TASK STATEMENT: Copy the items between the line holding "This screenshot has width=1134, height=745." and the line holding "click(x=486, y=709)", inclusive, with their requests. Multiply every click coordinate in the answers by 1.1 and round to whole numbers, with halves rounded up; leave the requests unchanged.

━━━━━ PROVIDED ENTRIES ━━━━━

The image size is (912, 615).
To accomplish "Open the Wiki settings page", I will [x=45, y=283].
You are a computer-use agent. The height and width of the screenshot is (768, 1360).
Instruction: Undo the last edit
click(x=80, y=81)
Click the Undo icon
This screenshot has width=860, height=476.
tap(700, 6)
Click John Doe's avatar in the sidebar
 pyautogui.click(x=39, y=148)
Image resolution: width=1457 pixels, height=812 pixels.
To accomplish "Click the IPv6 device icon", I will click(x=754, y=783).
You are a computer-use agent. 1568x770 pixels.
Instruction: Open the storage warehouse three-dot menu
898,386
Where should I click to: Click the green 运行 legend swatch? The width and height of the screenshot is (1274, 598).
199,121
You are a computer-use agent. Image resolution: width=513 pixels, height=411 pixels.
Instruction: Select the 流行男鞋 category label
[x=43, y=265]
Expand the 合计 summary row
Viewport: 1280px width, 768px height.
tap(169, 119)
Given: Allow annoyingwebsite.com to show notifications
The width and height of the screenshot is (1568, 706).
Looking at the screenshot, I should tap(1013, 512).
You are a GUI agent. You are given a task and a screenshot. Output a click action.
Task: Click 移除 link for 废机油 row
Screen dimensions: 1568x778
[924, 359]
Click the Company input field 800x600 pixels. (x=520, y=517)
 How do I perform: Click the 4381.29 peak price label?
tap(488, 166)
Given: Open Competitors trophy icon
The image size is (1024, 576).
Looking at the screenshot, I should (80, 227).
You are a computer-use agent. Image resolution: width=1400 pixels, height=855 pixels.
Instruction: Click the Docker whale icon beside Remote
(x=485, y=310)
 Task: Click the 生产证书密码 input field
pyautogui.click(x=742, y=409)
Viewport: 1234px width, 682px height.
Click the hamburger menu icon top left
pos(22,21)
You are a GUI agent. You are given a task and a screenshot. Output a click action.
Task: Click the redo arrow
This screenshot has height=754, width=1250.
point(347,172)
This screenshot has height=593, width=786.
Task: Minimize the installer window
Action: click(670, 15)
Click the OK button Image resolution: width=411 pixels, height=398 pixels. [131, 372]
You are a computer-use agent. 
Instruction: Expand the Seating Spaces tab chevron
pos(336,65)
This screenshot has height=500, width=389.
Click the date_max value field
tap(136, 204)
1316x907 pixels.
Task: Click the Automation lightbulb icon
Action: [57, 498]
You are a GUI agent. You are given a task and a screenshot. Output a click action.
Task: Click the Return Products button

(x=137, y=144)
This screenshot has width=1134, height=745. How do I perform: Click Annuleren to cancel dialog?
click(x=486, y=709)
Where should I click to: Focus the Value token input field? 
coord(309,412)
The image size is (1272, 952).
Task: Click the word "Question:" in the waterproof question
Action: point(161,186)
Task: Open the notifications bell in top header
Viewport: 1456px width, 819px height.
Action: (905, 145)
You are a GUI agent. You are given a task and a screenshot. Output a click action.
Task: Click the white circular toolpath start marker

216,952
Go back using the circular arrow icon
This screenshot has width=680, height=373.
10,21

━━━━━

RESPONSE TO THE TASK:
This screenshot has width=1134, height=745. How do I perform: Click Annuleren to cancel dialog?
click(x=535, y=780)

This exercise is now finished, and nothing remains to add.